Patients may have problems walking normally if they are unsteady because they feel dizzy. These symptoms may increase when their dose of FYCOMPA is increased. A patient’s risk of feeling dizzy and having problems walking normally may be higher if they are elderly. FYCOMPA may make patients feel sleepy or tired. Patients should not drive, operate heavy machinery, or do other dangerous activities until they know how FYCOMPA affects them. A patient’s risk of feeling sleepy and tired may be higher if they are elderly.

Taking FYCOMPA may increase a patient's chance of falling. These falls can cause serious injuries. A patient's risk of falling may be higher if they are elderly.

Patients must not stop FYCOMPA without first talking to their healthcare provider. Stopping FYCOMPA suddenly can cause serious problems and can cause patients to have seizures more often.

The most common side effects seen in patients receiving FYCOMPA were dizziness, sleepiness, headache, tiredness, irritability, falls, nausea, problems with muscle coordination, problems walking normally, vertigo, and weight gain. Tell your healthcare provider about any side effect that bothers you or does not go away.

Tell your healthcare provider about all the medicines you take, including prescription and over-the-counter medicines, vitamins, and herbal supplements. Taking FYCOMPA with certain other medicines can cause side effects or reduce either drug’s benefit. These other medicines include: birth control, carbamazepine, phenytoin, oxcarbazepine, rifampin, and St.
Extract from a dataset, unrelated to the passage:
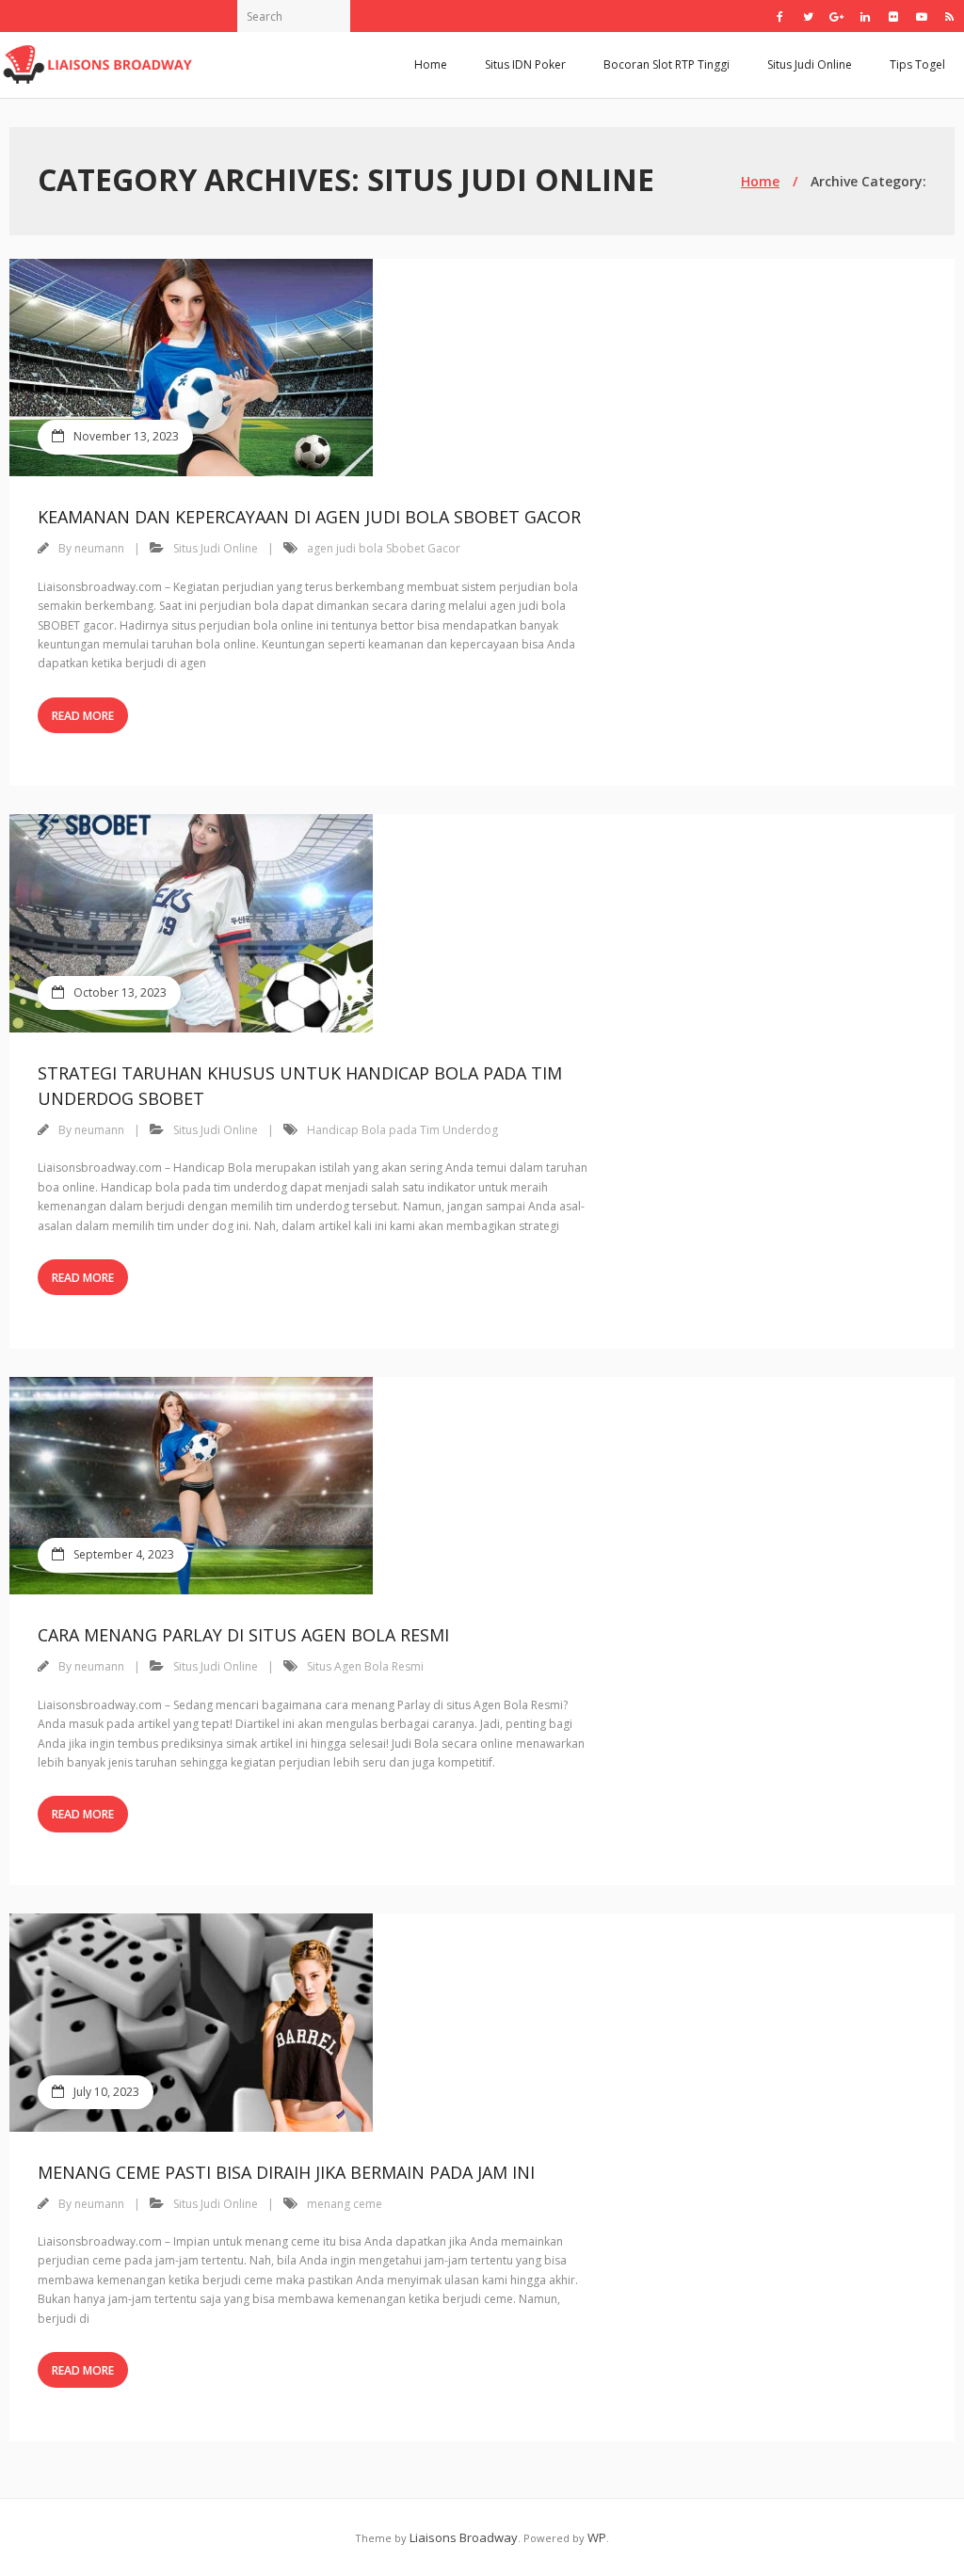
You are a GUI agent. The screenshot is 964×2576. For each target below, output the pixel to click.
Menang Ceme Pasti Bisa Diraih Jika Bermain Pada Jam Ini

John’s wort.

Before taking FYCOMPA, patients should tell their healthcare provider if they drink alcohol. Patients should not drink alcohol or take other medicines that make them sleepy or dizzy while taking FYCOMPA until they talk to their healthcare provider. FYCOMPA taken with alcohol or medicines that cause sleepiness or dizziness may make their sleepiness or dizziness worse.

Before taking FYCOMPA, patients should tell their healthcare provider if they are pregnant or plan to become pregnant while taking FYCOMPA. It is not known if FYCOMPA will harm your unborn baby. If a patient becomes pregnant while taking FYCOMPA, they should talk to their healthcare provider about registering with the North American Antiepileptic Drug Pregnancy Registry (1-888-233-2334).
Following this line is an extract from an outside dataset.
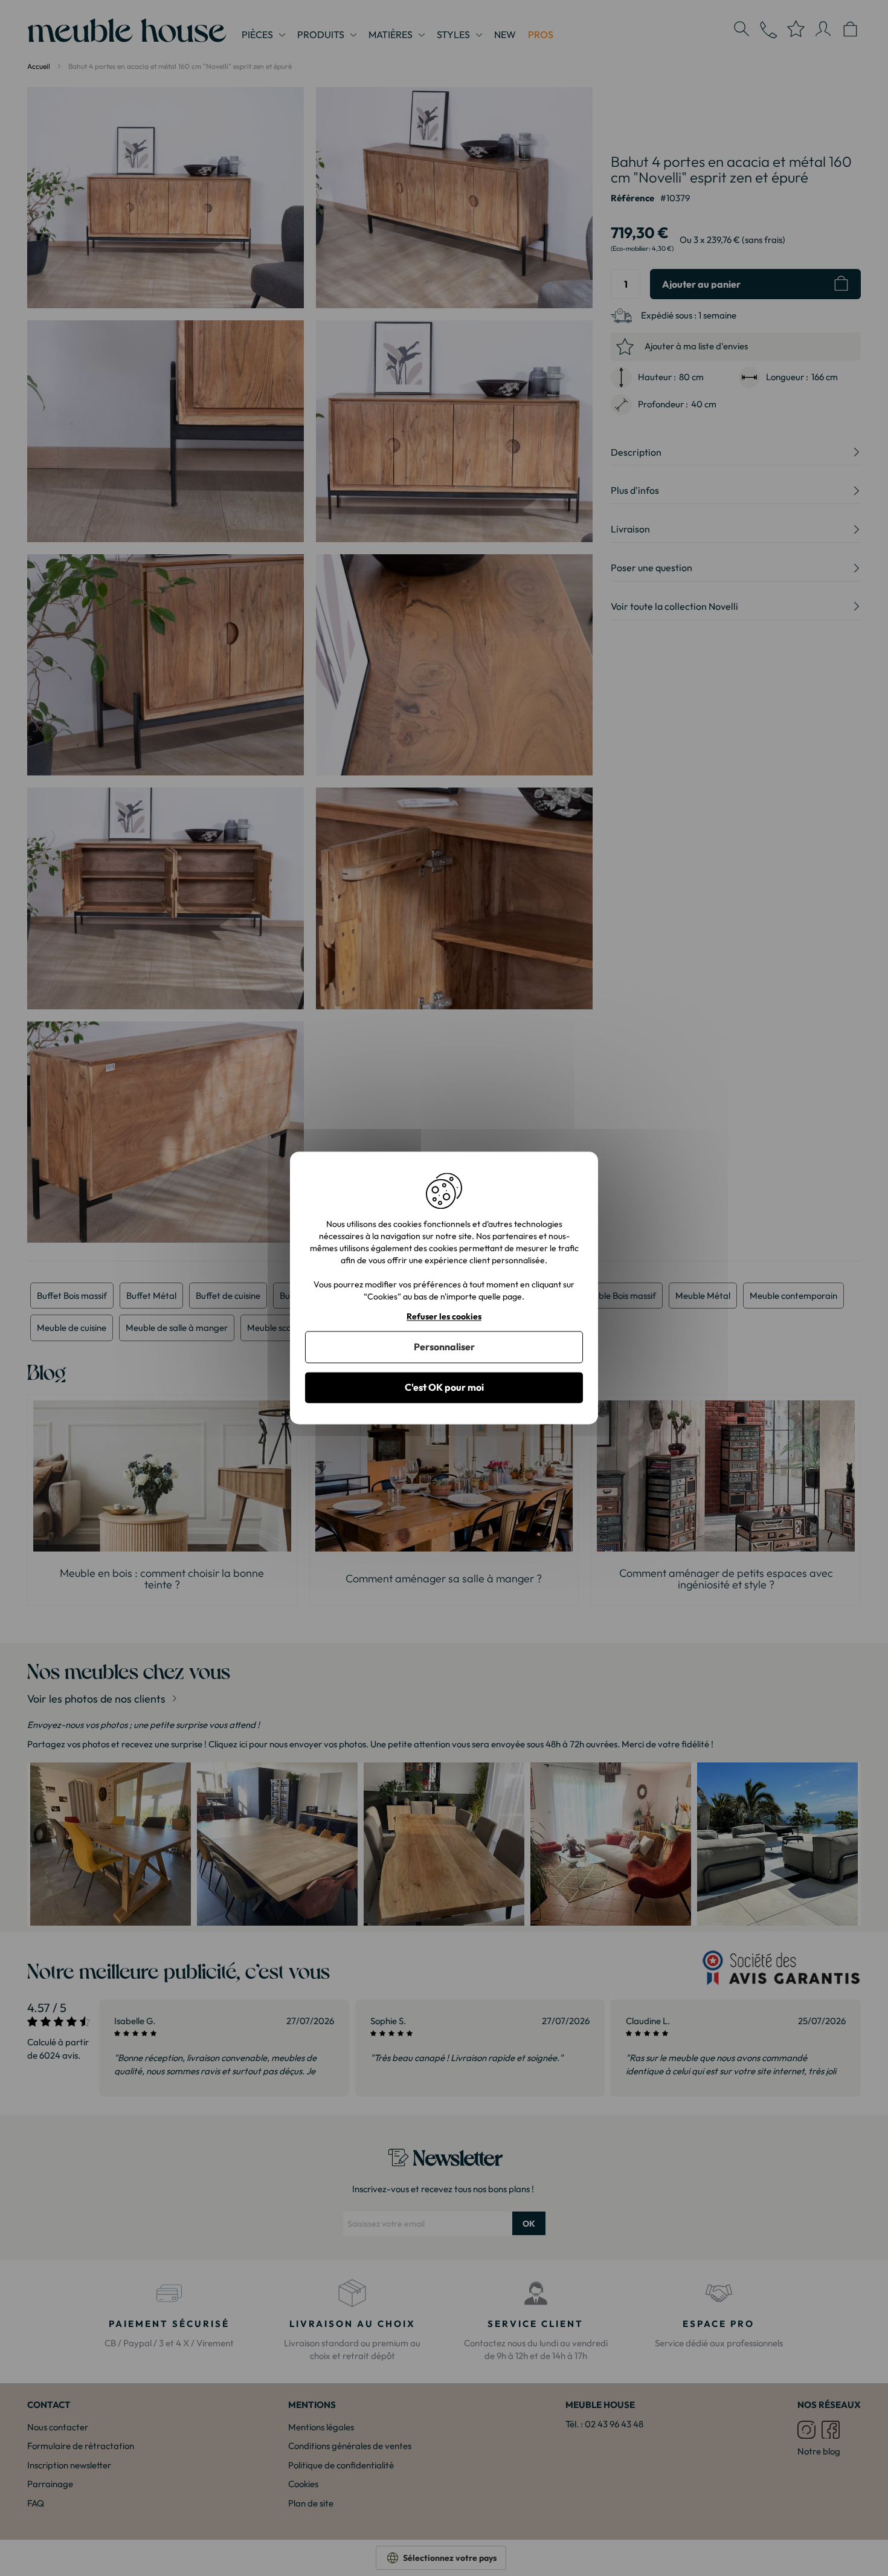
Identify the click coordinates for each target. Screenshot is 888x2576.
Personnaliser (444, 1347)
Before taking FYCOMPA, patients should tell their healthcare provider if they are breastfeeding or plan to breastfeed. Patients should talk to their healthcare provider about the best way to feed their baby if they take FYCOMPA. Patients should not take FYCOMPA if they breastfeed.

Before taking FYCOMPA, patients should tell their healthcare provider if they have liver or kidney problems. They should not take FYCOMPA if they have severe kidney or liver problems.

FYCOMPA is a controlled substance (CIII) because it can be abused or lead to drug dependence. Before taking FYCOMPA, patients should tell their healthcare provider if they have abused prescription medicines, street drugs, or alcohol in the past. Patients should keep their FYCOMPA in a safe place to protect it from theft and should never give it to anyone else because it may harm them. Selling or giving away FYCOMPA is against the law.